Ghana cracked down on illegal small-scale gold mining in 2017, after the national water company warned that the chemicals discharged by what is locally known as galamsey could force the country to import all its drinking water within the next two decades.
That year the government set up a military task force to dismantle illegal mining sites and imposed a 20-month ban on all small-scale mining to give nature a breather. Satellite imagery and digital technologies are being used to better monitor mining activity.
Yet Global Forest Watch data released last month shows the rate of deforestation in Ghana increased by 60 percent in 2018, faster than in any other part of the world. The country lost 1.13 percent its primary forest last year, in part due to gold mined illegally and often siphoned away by Chinese buyers.
Daniel Kwamena Ewur, an officer for conservation group A Rocha, said the ban pushed more small-scale miners to work within the protected Atewa forest, operating at night when security officials are off duty.
Local authorities and NGOs have started training illegal miners to learn alternative livelihood skills such as soup-making and farming bees. But critics doubt these activities are economically viable.

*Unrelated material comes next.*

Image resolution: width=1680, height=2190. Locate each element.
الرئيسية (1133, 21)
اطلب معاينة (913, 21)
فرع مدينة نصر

“It’s kind of scratching the surface of the core issues of livelihood driving people,” said Nafi Chinery, Ghana country manager for the New York-based Natural Resource Governance Institute.
Chinery believes the anti-galamsey campaign has been more about politics than impact. “We don’t have enough data about who is actually involved in galamsey,” she added.
Around 1.1 million Ghanaians were estimated to work in small-scale mining before the ban, which was lifted in December, accounting for around 30 percent of the country’s annual mineral production.
EPA’s head of mining Michael Ali says the government is now going to great lengths to “sanitize” the gold industry by formalizing galamsey sites, being stricter with paperwork and cracking down on the use of mercury.
“The mission is to reduce it to the barest minimum,” said Ali. “We cannot eliminate it completely, unless the citizens themselves police it.”
The EPA has reclaimed ten acres of illegally mined land around the Atewa forest, near the southeastern town of Kyebi. Trees were planted to encourage residents to take initiative and help meet an ambitious reclamation target of more than 7,000 square kilometers of land by 2022.
In the nearby town of Sagymase, 65-year old cocoa farmer Janet Achampong does not know what to do about the gaping pit left on land she leased to illegal miners five years ago. She cannot afford to fill the hole herself and reconvert it to farmland.
The government has acknowledged money is short and says it is seeking support from the international community. In Sagymase, Norwegian donors are funding the reclamation of six acres of galamsey land over the next four years.
A Rocha’s Ewur is facilitating the project, but is wary of planting trees and food crops in soil that has been mixed with chemicals.
“There is some quantity of mercury in the belly of this land,” said Ewur. “I would not eat the mangoes that grow here.”